The Color of Confidence
Arts & Culture
SRQ DAILY FRIDAY WEEKEND EDITION
FRIDAY FEB 9, 2024 |
BY PHILIP LEDERER
Sunsets made of molten gold, boats sailing under tie-dye skies. Clouds that hang over the horizon like fluffy mountains of cotton candy, water that flows in every hue. Seeing the world through the eyes of painter Linda Richichi can be like seeing the world in color for the first time, like someone grabbed one of the knobs on your optic nerve and cranked the brilliance all the way up to 11. As an artist living in a synesthetic world, wherein colors pop and explode off the walls in unexplainable ways, Richichi has long aimed to capture this reality on her canvas. With Coastal Perspectives, her latest solo exhibition at Burns Gallery on Palm, she takes perhaps her best shot yet.
“I just started grabbing the colors that I saw around me on a daily basis,” Richichi says. And through nearly 50 paintings and pastel drawings made in the last six months, Coastal Perspectives sees the artist unabashedly celebrating the natural beauty surrounding her every day—an elemental interplay of light and color, never predictable in anything but its vibrance and its impermanence. And from the wetlands to the shoreline, Richichi captures it all on canvases large and small, wading into both the representational and the abstract, worshiping at the altar where earth, sky, and water all come together and then praying there in pigment. The result is a body of work as dramatic as it is peaceful, bursting with color and daring the audience to see the mundane as something more. “It helps people to see beyond what they’re used to seeing,” Richichi says. “So they can see how much variety there is, every single day, in the colors that surround us.”
The point is perhaps best illustrated in Richichi’s Cloud Installation, a collection of 20 individual 6x6 oil paintings that emphasize the depth of nature’s palette through minimalist portraits of Sarasota Bay. Though each was painted from the same vantage point, the colors vary wildly depending on the day and time, ranging from rich blues and golds to dark greys and greens or soothing pastel tones. “Sometimes I just give in to the color,” Richichi says. But even beyond Cloud Installation, from the large-scale oils dominating the exhibition to the “play pieces”—small pastel works produced from Richichi’s memory or imagination—Coastal Perspectives sees the artist operating with a whole new level of confidence.
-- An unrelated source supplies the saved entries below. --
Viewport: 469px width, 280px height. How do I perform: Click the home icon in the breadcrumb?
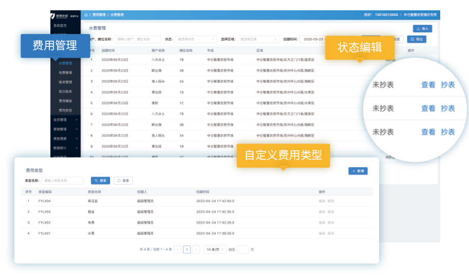click(x=86, y=15)

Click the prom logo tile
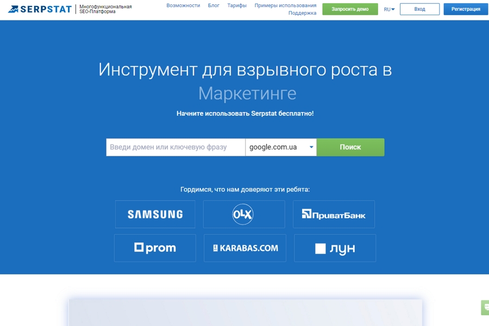(155, 248)
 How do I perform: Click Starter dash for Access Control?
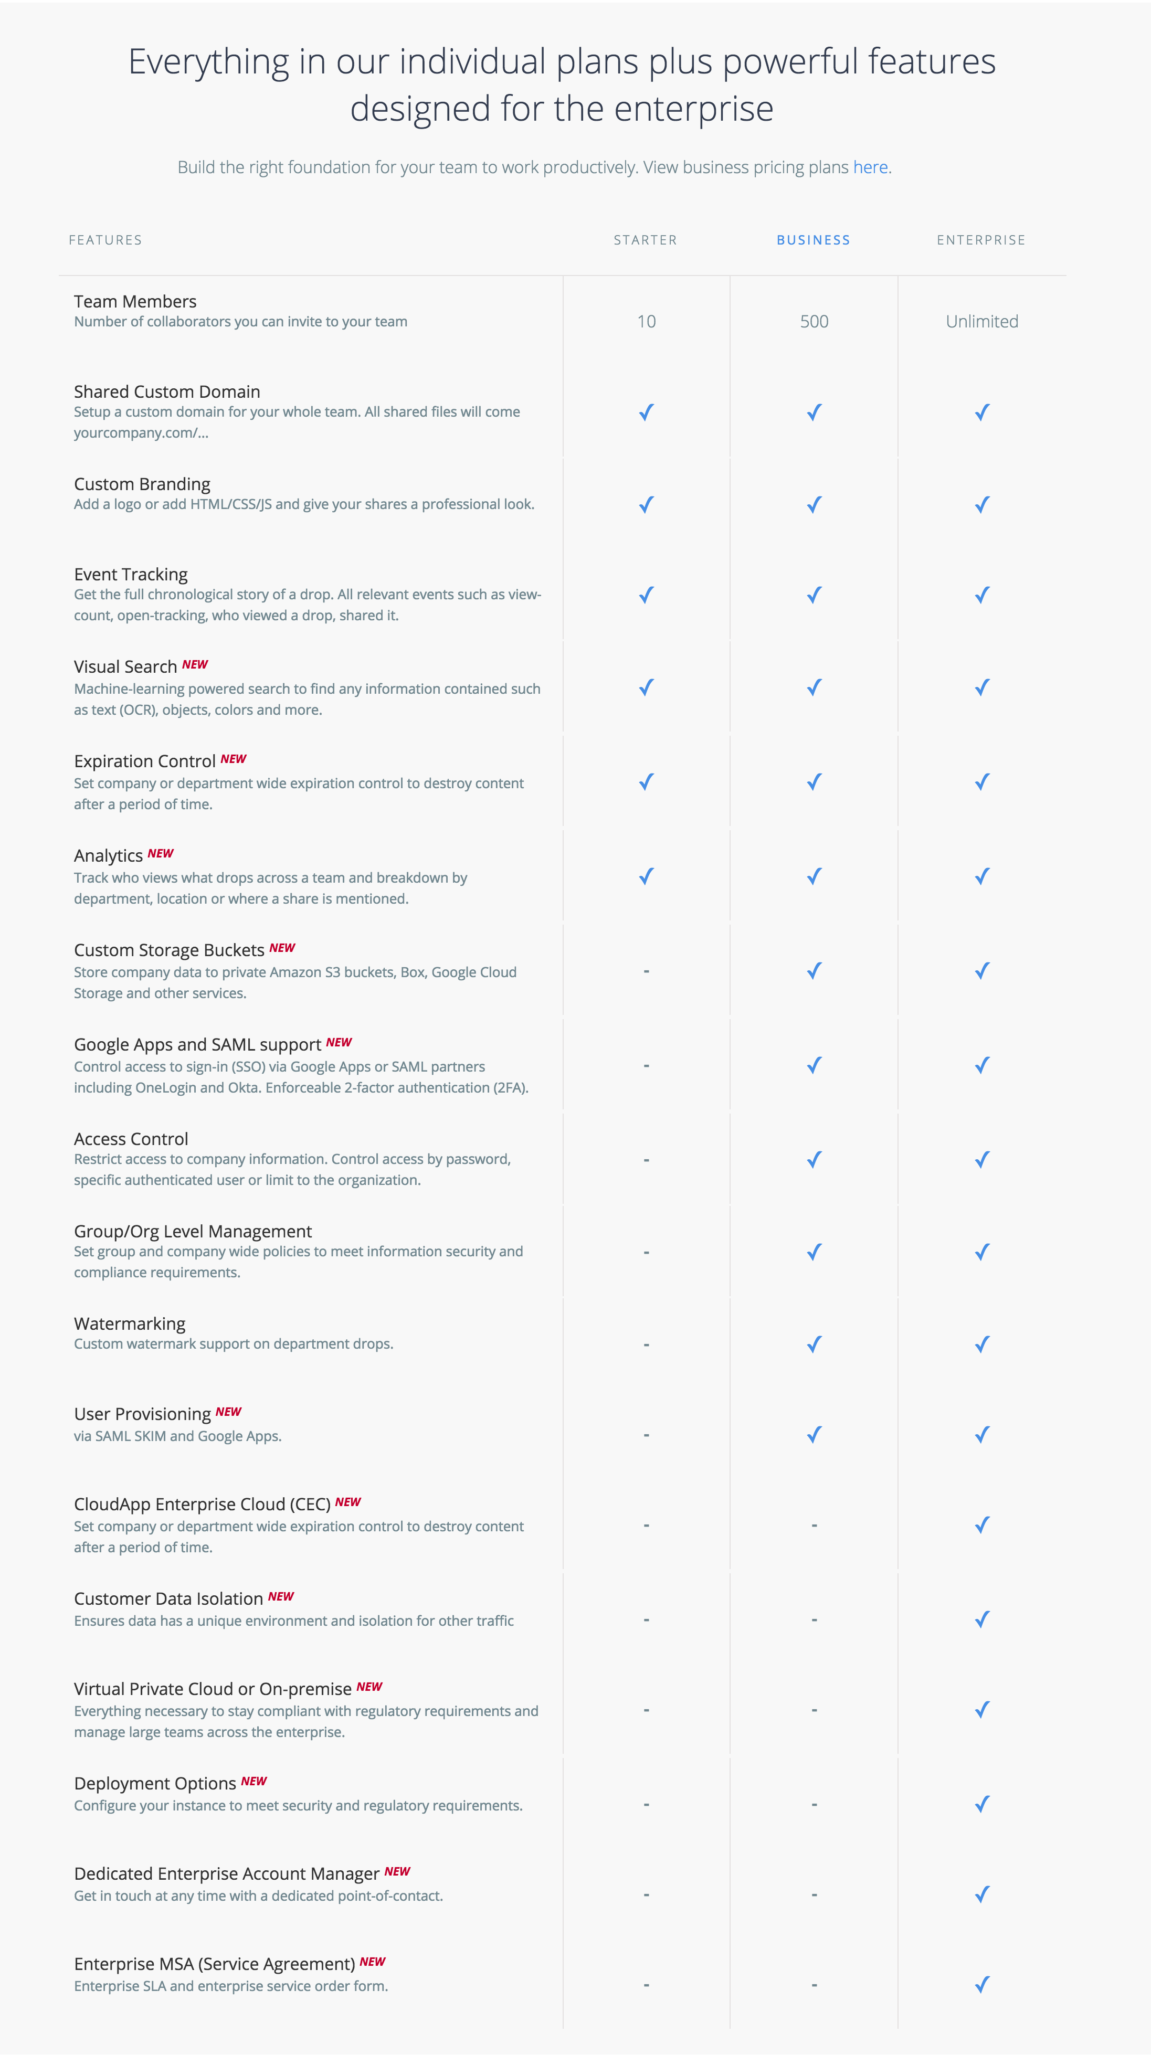pyautogui.click(x=646, y=1160)
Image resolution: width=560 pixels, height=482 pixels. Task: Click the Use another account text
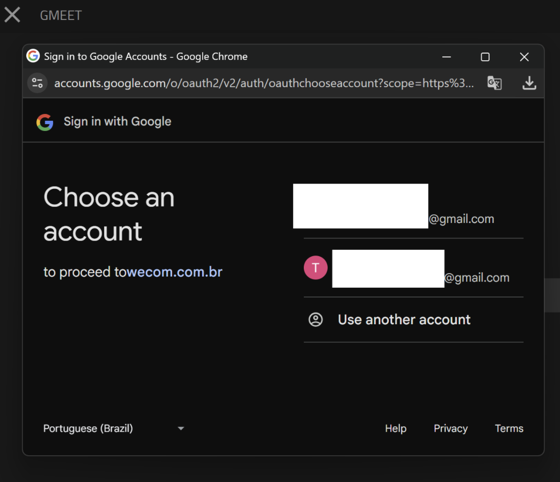coord(404,320)
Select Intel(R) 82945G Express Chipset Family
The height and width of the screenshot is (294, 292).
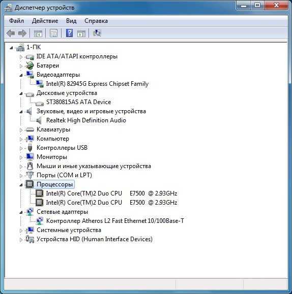(x=97, y=84)
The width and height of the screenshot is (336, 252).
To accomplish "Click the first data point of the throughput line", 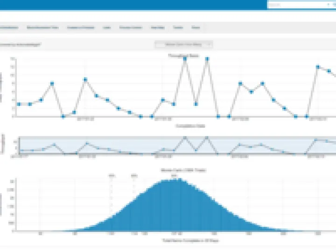I will [x=19, y=104].
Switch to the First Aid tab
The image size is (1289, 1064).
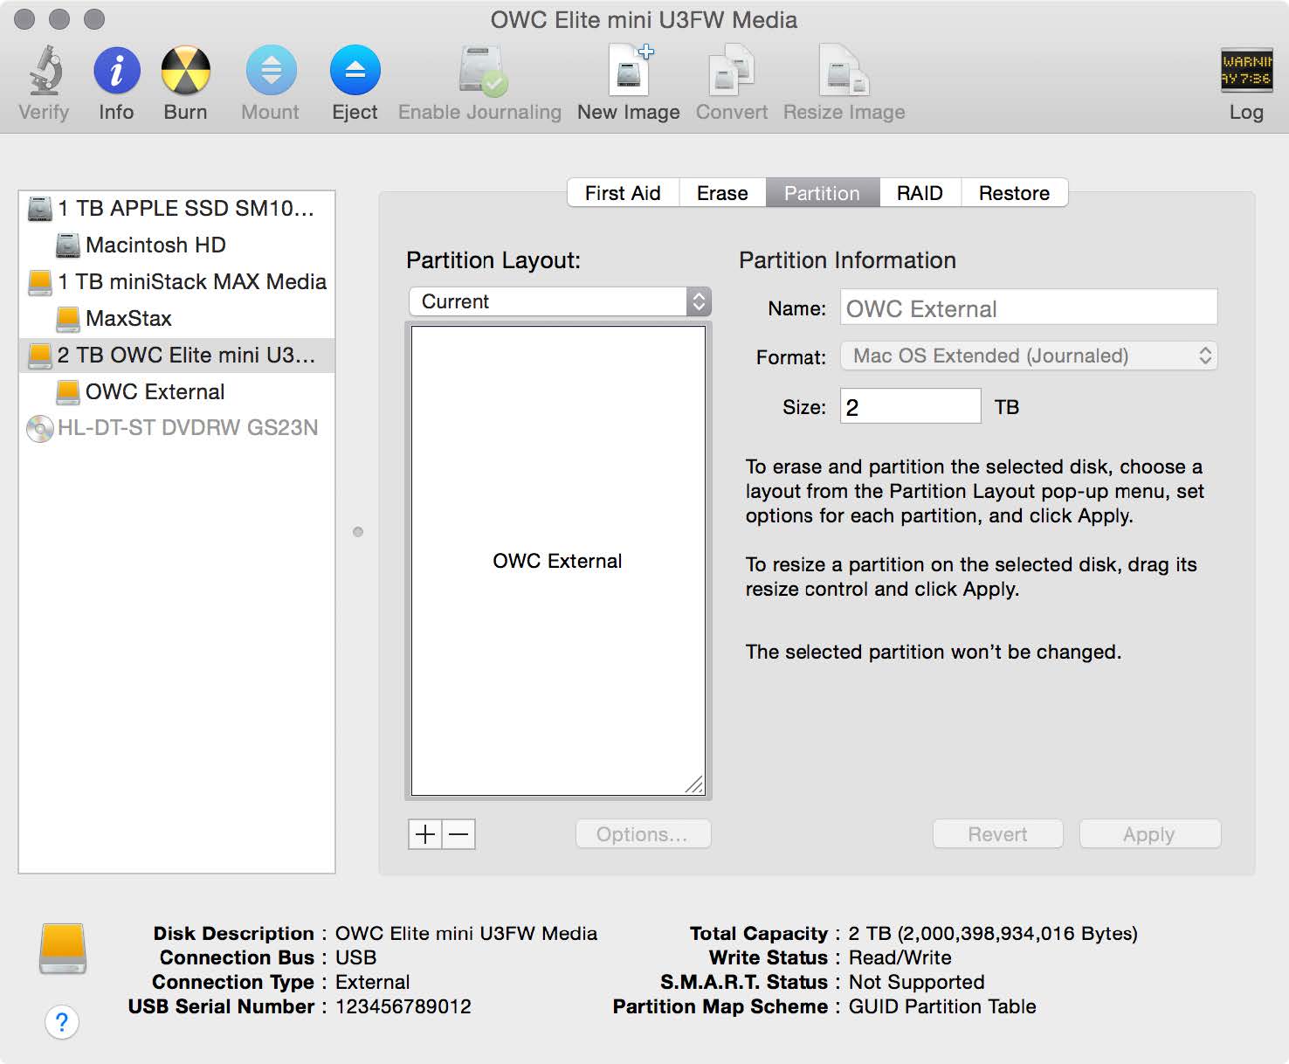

“I understand the lines and shapes—and how they communicate—even better now,” Richichi says. “So when I get to the canvas, I have intention. There’s more curating in the brushstrokes that I use, and in the colors.” And when the first mark is the right mark, she knows.
“Fear has no place in my studio anymore,” she says. “And it shows in the paintings.”
Currently on display at Burns Gallery on Palm, Coastal Perspectives runs through February 25.
Pictured: Sailing at Sunset by Linda Richichi.